### The tasks
(a) In the text on Enes Mahmutovic, swap "undisclosed fee" for "fee that was not made public" and write the passage out again. Begin at the words "On 19 May 2017, it" and stop after "in English football.".
(b) Shorten the paragraph in the text on Enes Mahmutovic that begins "On 30 August 2018" and keep its main facts.

### Reading text

=-=-=

Enes Mahmutovic (born 22 May 1997) is a Luxembourgish professional footballer who plays as a centre-back for CSKA Sofia.

Club career
In the summer of 2014, Mahmutovic signed his first professional senior contract with CS Fola Esch.

On 19 May 2017, it was announced that he had joined Championship club Middlesbrough for an undisclosed fee. Mahmutovic made his debut for the club on 14 August 2018, in an EFL Cup tie with Notts County, scoring a headed goal in the 3–3 draw. In doing so, he became the first Luxembourger in history to score a professional goal in English football.

On 30 August 2018, Mahmutovic joined League Two club Yeovil Town on loan until the end of the season. His time at Yeovil Town was cut short on 31 December 2018, with Mahmutovic returning early to Middlesbrough upon the opening of the January transfer window after only playing a limited role at the League Two side.

On 1 July 2019, Mahmutovic joined MVV Maastricht of the Dutch Eerste Divisie, going on to appear 16 times for the club across the season.

Middlesbrough announced that Mahmutovic had been released by the club on 28 June 2020.

On 31 March 2022, Mahmutovic signed a contract with Bulgarian club CSKA Sofia.

International career
Mahmutovic was born in Peć, FR Yugoslavia, and moved to Luxembourg at a young age. He was eligible for Montenegro and Luxembourg internationally, as well as Kosovo or Serbia, his birthplace. He made his international debut for Luxembourg on 13 November 2016, in a 1–3 loss to the Netherlands.

=-=-=

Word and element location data
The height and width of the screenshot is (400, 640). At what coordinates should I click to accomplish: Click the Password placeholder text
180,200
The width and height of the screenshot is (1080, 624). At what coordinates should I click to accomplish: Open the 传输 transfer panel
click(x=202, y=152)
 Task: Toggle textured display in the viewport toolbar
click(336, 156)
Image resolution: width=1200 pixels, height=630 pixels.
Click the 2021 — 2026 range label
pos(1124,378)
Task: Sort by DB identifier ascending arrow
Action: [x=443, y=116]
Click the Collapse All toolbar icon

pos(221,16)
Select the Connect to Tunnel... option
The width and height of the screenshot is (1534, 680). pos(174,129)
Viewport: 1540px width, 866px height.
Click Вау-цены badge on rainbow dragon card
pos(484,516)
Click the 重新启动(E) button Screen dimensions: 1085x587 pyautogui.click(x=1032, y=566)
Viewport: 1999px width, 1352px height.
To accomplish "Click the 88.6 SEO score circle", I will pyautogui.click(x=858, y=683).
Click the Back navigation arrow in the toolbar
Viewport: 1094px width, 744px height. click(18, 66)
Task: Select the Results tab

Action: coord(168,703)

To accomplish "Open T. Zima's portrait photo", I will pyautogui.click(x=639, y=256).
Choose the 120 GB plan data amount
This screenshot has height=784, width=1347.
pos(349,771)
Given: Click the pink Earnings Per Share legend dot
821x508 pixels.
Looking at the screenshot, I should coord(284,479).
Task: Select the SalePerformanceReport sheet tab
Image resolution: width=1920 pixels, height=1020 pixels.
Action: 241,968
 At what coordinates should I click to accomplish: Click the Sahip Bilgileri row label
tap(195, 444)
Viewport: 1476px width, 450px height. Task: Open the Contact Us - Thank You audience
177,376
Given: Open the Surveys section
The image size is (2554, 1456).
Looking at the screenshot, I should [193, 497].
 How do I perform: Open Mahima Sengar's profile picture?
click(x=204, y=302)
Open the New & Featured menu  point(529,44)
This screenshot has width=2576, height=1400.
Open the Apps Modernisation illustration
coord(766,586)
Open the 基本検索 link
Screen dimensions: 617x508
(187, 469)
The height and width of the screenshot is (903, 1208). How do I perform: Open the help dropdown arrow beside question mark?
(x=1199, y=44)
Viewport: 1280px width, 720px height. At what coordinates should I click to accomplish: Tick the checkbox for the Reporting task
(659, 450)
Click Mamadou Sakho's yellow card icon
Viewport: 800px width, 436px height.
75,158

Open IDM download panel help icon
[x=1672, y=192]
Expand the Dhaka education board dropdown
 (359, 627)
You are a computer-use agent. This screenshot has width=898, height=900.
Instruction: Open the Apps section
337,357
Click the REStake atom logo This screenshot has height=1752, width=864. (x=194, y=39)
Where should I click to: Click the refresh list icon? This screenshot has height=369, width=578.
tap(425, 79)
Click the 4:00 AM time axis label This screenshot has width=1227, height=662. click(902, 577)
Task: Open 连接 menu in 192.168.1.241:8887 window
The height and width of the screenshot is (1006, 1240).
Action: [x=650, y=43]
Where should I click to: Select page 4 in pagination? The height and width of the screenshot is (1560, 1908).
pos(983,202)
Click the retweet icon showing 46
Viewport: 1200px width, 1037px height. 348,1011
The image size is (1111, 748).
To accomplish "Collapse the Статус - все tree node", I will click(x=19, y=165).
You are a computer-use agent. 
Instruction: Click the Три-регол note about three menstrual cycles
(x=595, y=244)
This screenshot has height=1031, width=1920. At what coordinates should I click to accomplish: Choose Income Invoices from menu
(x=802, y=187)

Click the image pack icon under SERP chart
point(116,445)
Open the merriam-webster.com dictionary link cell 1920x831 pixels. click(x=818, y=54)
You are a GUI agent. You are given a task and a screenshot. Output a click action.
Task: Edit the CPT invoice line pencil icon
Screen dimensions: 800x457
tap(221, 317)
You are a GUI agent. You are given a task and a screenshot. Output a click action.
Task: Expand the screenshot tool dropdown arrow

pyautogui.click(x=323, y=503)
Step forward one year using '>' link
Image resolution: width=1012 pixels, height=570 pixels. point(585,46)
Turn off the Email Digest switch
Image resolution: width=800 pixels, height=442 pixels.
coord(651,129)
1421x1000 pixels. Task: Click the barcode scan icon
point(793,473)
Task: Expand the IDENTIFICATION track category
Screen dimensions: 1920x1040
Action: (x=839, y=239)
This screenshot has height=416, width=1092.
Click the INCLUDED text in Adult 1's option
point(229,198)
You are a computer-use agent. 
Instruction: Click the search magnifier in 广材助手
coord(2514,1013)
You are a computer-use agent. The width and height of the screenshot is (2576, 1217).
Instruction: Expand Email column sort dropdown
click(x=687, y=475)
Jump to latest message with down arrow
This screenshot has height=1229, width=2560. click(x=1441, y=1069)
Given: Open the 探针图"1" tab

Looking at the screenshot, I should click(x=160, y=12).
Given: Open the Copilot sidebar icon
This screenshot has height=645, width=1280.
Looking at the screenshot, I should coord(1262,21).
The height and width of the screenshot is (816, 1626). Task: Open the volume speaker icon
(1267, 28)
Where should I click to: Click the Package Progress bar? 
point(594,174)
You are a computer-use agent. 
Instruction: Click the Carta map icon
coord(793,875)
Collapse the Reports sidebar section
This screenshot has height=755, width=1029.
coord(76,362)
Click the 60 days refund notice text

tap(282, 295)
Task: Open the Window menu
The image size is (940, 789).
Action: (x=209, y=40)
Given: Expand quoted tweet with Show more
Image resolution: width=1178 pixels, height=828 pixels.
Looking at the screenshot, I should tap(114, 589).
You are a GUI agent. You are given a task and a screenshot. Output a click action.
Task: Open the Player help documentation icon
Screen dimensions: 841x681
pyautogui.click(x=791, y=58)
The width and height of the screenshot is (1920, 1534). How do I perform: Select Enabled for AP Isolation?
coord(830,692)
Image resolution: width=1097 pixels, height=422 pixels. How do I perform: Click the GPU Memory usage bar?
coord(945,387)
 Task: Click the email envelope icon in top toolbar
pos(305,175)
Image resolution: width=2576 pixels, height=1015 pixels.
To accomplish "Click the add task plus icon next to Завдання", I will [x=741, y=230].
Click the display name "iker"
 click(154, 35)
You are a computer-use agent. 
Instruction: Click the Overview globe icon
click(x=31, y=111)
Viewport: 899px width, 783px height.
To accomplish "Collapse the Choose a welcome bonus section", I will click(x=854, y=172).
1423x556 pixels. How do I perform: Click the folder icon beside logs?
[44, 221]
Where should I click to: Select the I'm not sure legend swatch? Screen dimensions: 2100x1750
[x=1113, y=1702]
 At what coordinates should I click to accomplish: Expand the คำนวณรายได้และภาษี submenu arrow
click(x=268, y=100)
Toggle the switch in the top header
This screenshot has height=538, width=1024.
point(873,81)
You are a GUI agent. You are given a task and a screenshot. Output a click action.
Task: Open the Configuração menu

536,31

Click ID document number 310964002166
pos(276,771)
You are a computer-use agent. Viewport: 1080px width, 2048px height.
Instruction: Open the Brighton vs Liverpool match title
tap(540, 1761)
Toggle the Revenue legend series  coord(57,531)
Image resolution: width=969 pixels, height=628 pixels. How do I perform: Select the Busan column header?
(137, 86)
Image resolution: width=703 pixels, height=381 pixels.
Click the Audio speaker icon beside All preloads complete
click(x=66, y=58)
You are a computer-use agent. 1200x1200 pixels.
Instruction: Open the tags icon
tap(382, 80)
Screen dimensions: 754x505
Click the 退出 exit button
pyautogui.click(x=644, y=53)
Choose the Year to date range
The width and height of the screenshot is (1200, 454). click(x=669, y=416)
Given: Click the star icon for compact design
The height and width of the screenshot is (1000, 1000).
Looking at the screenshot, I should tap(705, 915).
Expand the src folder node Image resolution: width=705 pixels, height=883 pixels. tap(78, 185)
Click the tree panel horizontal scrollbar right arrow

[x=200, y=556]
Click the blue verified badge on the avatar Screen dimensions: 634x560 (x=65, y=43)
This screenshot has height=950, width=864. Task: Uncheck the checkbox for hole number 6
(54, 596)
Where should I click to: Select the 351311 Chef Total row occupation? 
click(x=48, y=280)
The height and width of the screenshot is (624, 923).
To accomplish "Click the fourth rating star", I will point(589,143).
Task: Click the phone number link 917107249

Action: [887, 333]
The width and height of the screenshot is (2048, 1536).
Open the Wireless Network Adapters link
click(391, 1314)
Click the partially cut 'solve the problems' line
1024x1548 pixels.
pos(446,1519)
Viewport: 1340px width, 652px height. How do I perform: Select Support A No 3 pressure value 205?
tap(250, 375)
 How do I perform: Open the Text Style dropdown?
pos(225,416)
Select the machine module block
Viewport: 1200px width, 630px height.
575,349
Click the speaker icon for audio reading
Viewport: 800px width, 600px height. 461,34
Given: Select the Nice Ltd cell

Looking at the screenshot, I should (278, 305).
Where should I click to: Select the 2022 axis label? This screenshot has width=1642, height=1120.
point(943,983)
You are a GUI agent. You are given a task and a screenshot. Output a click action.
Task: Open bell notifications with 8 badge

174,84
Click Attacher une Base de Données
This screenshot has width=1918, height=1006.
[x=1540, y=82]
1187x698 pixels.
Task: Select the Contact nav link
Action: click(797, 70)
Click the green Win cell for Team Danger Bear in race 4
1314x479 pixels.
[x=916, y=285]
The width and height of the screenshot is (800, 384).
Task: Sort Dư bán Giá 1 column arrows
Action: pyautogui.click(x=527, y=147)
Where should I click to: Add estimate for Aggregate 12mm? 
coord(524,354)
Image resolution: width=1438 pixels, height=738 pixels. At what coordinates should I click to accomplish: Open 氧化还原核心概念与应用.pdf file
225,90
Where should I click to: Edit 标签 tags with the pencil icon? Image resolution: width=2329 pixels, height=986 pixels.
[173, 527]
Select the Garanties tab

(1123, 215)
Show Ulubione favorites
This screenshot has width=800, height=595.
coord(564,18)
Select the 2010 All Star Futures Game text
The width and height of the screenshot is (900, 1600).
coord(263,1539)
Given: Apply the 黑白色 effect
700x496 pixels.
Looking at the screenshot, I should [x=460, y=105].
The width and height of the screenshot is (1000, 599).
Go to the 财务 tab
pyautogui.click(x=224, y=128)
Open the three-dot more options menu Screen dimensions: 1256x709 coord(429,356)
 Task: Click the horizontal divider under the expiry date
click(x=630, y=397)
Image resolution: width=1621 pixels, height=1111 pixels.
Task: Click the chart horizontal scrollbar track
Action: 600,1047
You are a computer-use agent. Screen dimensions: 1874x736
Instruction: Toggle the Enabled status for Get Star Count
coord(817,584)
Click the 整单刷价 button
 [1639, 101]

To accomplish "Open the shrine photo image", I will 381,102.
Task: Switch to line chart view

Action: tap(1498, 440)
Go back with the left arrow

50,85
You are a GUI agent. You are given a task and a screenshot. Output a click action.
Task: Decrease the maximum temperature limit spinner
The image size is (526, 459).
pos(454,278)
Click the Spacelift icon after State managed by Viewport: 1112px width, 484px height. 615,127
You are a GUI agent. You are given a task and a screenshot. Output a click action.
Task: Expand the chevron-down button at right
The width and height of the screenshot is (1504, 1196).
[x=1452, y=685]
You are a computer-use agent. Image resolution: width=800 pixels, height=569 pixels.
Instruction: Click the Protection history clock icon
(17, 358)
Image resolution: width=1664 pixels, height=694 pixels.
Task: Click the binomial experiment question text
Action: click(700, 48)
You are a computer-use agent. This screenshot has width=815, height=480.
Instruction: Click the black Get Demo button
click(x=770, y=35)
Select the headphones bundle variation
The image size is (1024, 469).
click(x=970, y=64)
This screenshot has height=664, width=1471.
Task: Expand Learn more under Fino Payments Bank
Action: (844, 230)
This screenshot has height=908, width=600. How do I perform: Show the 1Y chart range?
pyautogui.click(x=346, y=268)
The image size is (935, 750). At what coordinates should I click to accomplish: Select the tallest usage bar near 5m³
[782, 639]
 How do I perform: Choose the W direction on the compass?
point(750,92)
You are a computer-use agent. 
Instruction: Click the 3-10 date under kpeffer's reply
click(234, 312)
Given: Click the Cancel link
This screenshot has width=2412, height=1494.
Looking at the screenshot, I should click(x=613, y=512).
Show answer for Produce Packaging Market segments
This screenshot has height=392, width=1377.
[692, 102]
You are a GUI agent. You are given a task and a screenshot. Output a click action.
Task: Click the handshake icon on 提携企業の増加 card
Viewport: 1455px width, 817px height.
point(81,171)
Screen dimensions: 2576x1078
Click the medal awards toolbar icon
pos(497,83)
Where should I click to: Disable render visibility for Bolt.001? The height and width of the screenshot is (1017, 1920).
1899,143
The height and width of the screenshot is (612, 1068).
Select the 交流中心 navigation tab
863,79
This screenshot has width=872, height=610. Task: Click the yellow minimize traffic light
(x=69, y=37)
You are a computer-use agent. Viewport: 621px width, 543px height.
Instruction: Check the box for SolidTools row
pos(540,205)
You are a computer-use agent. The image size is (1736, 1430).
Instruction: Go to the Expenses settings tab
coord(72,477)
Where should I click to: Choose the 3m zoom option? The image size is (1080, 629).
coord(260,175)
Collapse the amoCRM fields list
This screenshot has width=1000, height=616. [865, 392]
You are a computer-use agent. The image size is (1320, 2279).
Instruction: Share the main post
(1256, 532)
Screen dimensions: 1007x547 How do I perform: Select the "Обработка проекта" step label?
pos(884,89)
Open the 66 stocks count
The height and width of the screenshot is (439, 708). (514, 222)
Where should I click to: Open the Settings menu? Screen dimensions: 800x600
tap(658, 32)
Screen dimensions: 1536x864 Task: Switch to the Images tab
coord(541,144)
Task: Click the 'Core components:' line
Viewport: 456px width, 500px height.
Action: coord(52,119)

=-=-=

### Final answers
(a)
On 19 May 2017, it was announced that he had joined Championship club Middlesbrough for an fee that was not made public. Mahmutovic made his debut for the club on 14 August 2018, in an EFL Cup tie with Notts County, scoring a headed goal in the 3–3 draw. In doing so, he became the first Luxembourger in history to score a professional goal in English football.

(b) Mahmutovic joined League Two club Yeovil Town on 30 August 2018, on loan until the end of the season. After playing only a limited role there, he returned early to Middlesbrough on 31 December 2018, when the January transfer window opened.